Wall Street expectations have been focusing on a start as soon as September, a month that Pimco's CEO and co-CIO called critical not only because of the Fed but German elections as well.
In a "Squawk Box" interview, El-Erian said the economic numbers don't justify a slowdown in bond purchases known as quantitative easing, but Fed Chairman Ben Bernanke may do it because of his concerns about the risks of continuing the program.
(Read more: Steady Fed: Printing presses to keep on rolling)
"The reason they'd be doing it is because they're starting to get more and more worried about what Mr. Bernanke has called 'the cost and risk of prolonged unconventional and experimental monetary policy,'" El-Erian said.
He added the Fed is going to continue to try to shift market attention from QE to central bank plans to leave short-term interest rates near-zero for the foreseeable future. "Then they're going to enhance the forward guidance to support that pivot from QE to the rate."
In the statement Wednesday after Fed's two-day meeting, policymakers said rates won't increase anytime soon, and QE will continue every month while the economy continues to improve at a "modest" pace. The Fed provided no further clues on any taper timing.
Stock investors are "hearing the two things they want to hear, which is gradual economic improvement and central banks in 'business as usual' mode," El-Erian said. "And the markets are getting support from ... this notion that we may get this handoff down the road from assisted growth to genuine growth."
"We're not seeing it yet in the economic data," he continued, "but the hope the Fed has is the longer it waits, the better the data will become. That is a hope as opposed to a very high probability."
On Wednesday, the government reported second quarter economic growth of 1.7 percent—nearly double expectations.

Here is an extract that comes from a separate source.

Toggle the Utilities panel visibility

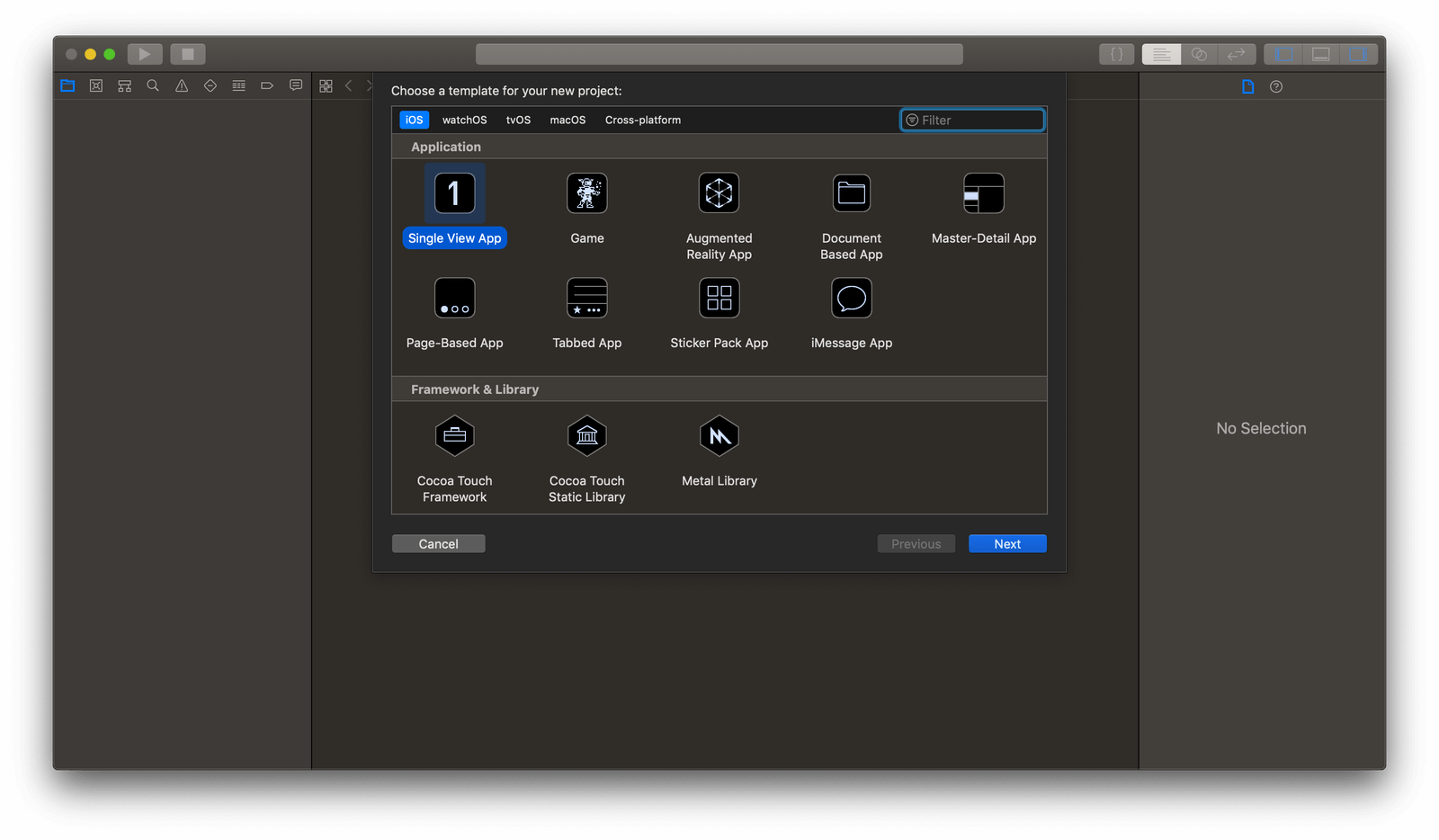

But a downward revision for the first quarter, to 1.1 percent from 1.8 percent, put a damper on some of the hope of a 2 percent to 3 percent growth rate in the second half of the year.
"The equity market has priced in a lot of good news," El-Erian said, but he warned that all the optimism "is not fully supported by the economic fundamentals." He added, "We'd be more cautious at this stage on risk assets."